„Nadchodzi cesarz” – te słowa zapowiedziały przybycie wielkiego Pio-Kuś-sana (ks. Dyrektor) do sali audiencyjnej (na co dzień gimnastycznej) w orszaku gejsz i samurajów, którzy już drugi rok uczą się w naszej szkole.

 

W tym roku szkolnym tematem przewodnim otrzęsin były kraje Dalekiego Wschodu. Nasi młodsi koledzy i koleżanki wraz ze swoimi sensejami (wychowawcami) musieli pokazać, że są gotowi, aby dołączyć do państwa Kostio – naszej społeczności uczniowskiej. Dzielni wojownicy oraz przepiękne Japonki zmagali się ze sobą w kilku konkurencjach, a były to: pokaz mody i makijażu, pokaz tańca w kimonie oraz konkursy niespodzianki, w których brało udział po kilka osób z każdej klasy (składanie origami, jedzenie pałeczkami na czas oraz konkurencje sportowe). Jak łatwo się domyślić, wszystko wyszło znakomicie.

 

Następnie młodzi adepci zostali „zastemplowani” przez opiekunów klas – Ktosiów, którzy czuwali, by wszystko przebiegało sprawnie.
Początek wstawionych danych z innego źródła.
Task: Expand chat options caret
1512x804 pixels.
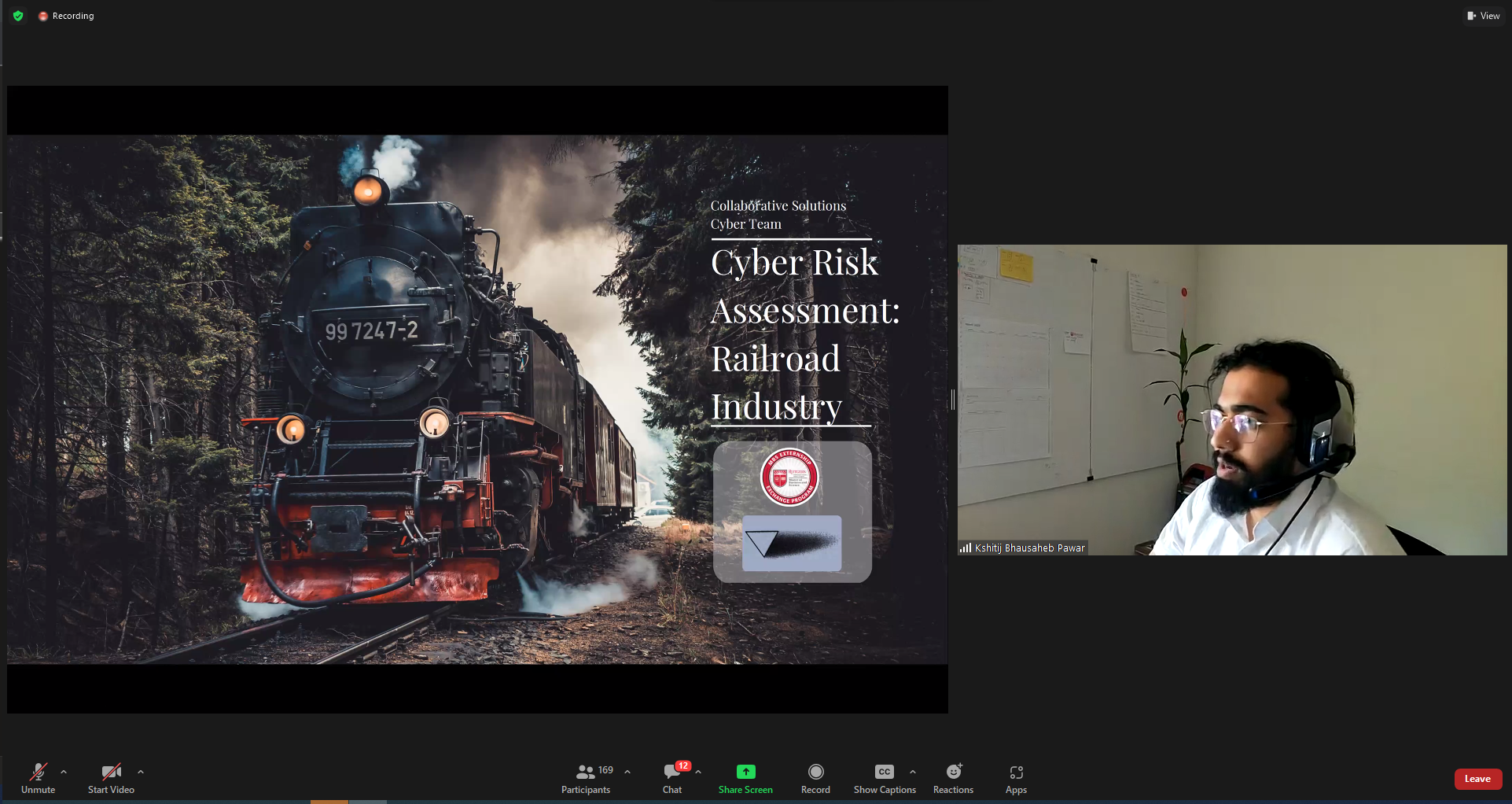Action: point(698,772)
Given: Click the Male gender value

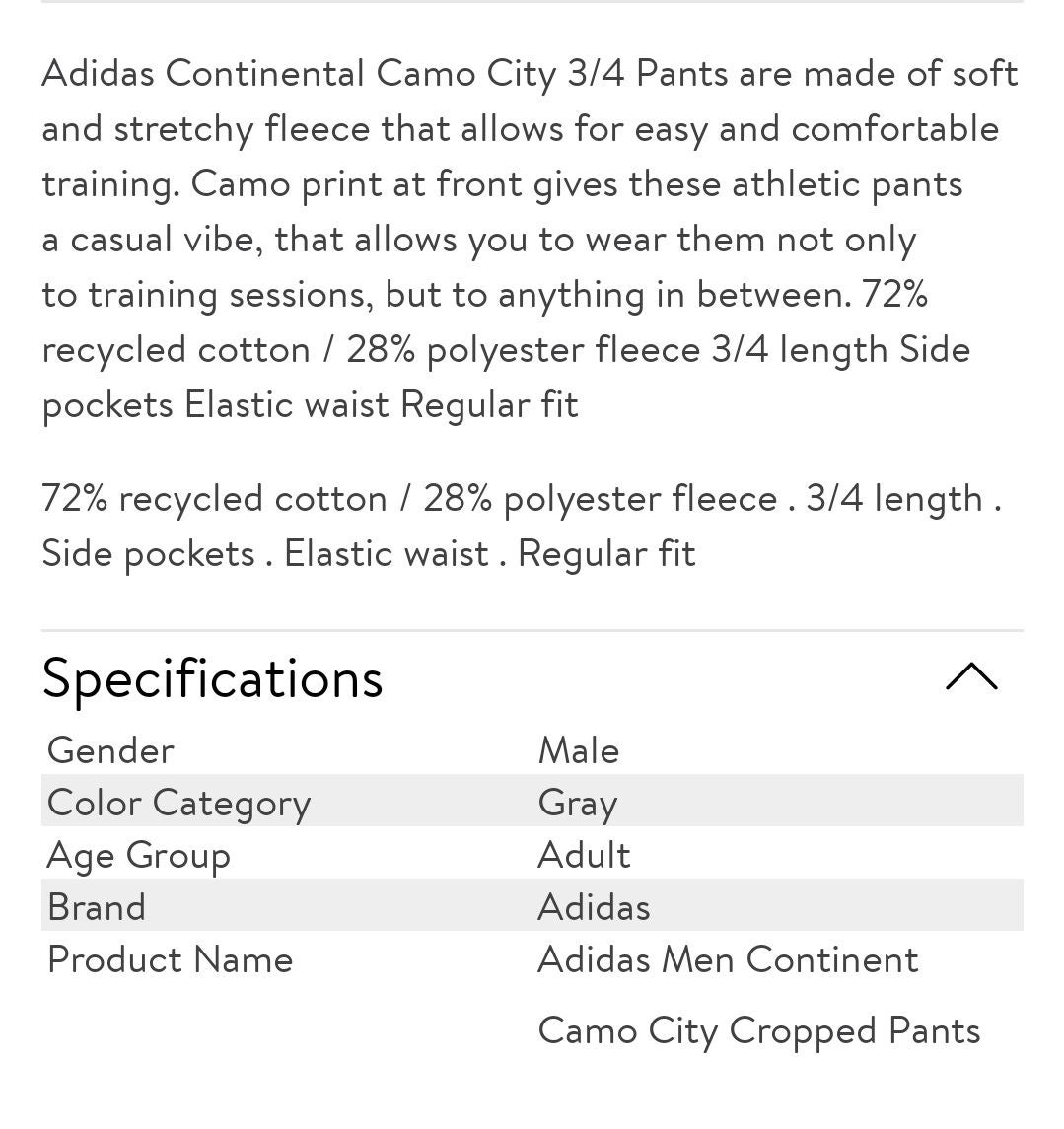Looking at the screenshot, I should (578, 750).
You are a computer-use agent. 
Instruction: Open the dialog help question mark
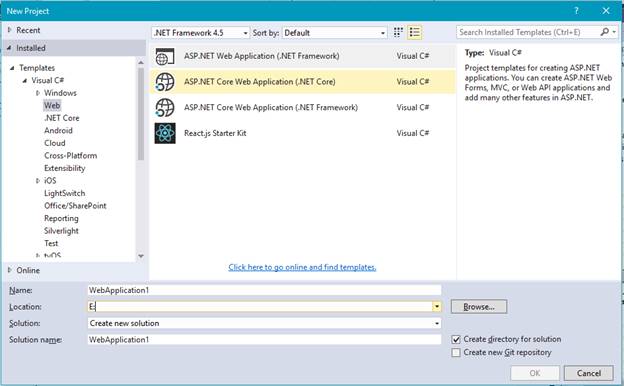click(576, 11)
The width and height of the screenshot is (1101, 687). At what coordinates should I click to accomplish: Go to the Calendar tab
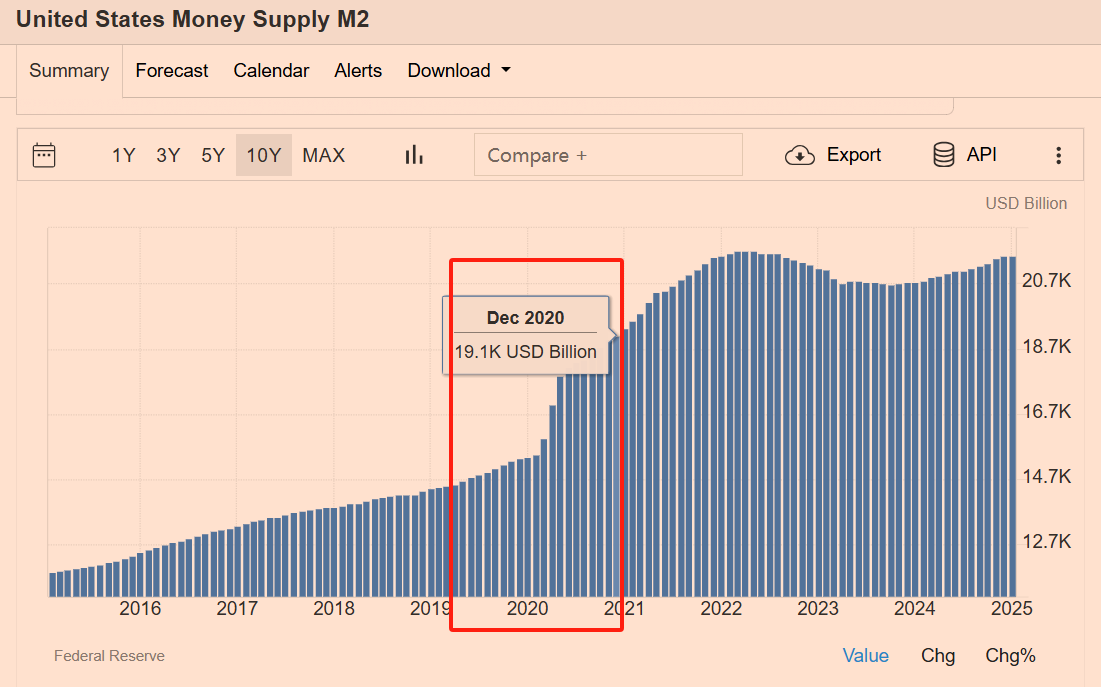pyautogui.click(x=271, y=71)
Po tej ceremonii nasi koledzy mogli już powiedzieć, że są pełnoprawnymi uczniami szkoły.

 

Po zakończeniu wszystkich zmagań uczestnicy oraz osoby im towarzyszące wzięli udział w grillu przygotowanym przez rodziców pierwszoklasistów. Były kiełbaski, ciasta, ciasteczka, napoje i inne pyszności.

 

Był to wspaniały, ciepły dzień, w którym zapewne nawiązało się wiele nowych znajomości.